He studied at the Central School of Speech and Drama in London but left in 1979 to form a youth theater that performed at schools and clubs. His screen career began in the early 1980s, with small roles in movies like “Oxford Blues” and “The Killing Fields,” and in “The Sun Also Rises,” a mini-series based on Ernest Hemingway’s novel.
Mr. Sands’s other roles included a photographer in “The Killing Fields” (1985), an entomologist in “Arachnophobia” (1990), Louis XIV in “Vatel” (2000), Jor-El, Superman’s father, in two episodes of the television series “Smallville” (in 2009 and 2010), and a sadistic farmer in the Czech film “The Painted Bird” (2019), an adaptation of Jerzy Kosinski’s 1965 novel about a homeless and abused boy during World War II.
“I was drawn to ‘The Painted Bird’ because of its unflinching, stark but ultimately redemptive consideration of human endurance,” Mr.

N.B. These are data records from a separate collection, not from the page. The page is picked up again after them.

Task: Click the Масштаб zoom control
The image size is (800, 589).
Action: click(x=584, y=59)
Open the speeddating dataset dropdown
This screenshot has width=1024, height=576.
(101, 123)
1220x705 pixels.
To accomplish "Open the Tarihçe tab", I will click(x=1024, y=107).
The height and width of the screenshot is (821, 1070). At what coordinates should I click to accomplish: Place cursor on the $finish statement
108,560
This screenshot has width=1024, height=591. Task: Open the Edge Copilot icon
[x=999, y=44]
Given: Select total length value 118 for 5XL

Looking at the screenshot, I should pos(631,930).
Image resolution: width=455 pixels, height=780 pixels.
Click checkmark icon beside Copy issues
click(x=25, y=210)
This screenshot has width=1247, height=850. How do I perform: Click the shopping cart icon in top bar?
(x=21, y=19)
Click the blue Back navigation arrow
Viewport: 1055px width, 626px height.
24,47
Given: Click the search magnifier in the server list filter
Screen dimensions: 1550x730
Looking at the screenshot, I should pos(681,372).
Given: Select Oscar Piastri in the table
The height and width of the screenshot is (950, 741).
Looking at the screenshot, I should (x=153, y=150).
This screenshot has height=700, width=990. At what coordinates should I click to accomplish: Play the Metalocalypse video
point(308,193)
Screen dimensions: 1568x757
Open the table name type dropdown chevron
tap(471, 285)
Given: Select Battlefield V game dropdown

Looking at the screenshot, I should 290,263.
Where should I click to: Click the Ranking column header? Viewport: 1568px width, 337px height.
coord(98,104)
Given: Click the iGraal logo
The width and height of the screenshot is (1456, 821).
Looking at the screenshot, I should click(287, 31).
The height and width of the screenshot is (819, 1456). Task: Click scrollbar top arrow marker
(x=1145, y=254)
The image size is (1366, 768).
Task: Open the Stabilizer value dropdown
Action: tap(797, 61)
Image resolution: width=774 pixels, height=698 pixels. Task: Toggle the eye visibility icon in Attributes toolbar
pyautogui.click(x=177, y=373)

Sands told the website Moviemaker in 2020. “The bleak hinterland of war-torn Eastern Europe is as beautiful and moving as it is disturbing and grotesque.”
Mr. Sands appeared onstage occasionally and earned a Drama Desk nomination in 2013 for his one-man show, “A Celebration of Harold Pinter,” Mr. Sands performed the show, which was directed by John Malkovich, at the Irish Repertory Theater in Manhattan in 2012 (and again in 2016) and took it to Houston; Sarasota, Fla.; East Lansing, Mich.; and other cities over the course of several years.
The focus was not on Pinter’s plays but his poetry. Mr. Sands, who had known Pinter since 1987, stepped in for the ailing playwright at a reading of his verse in England in 2005; they remained close until Pinter’s death three years later.
“I’ve called it in the past a ‘Homeric evening of theater,” Mr. Sands told The Washington Post in 2015, “because it’s me, in a pool of firelight, with the audience gathered around the fire, at a shamanic level.”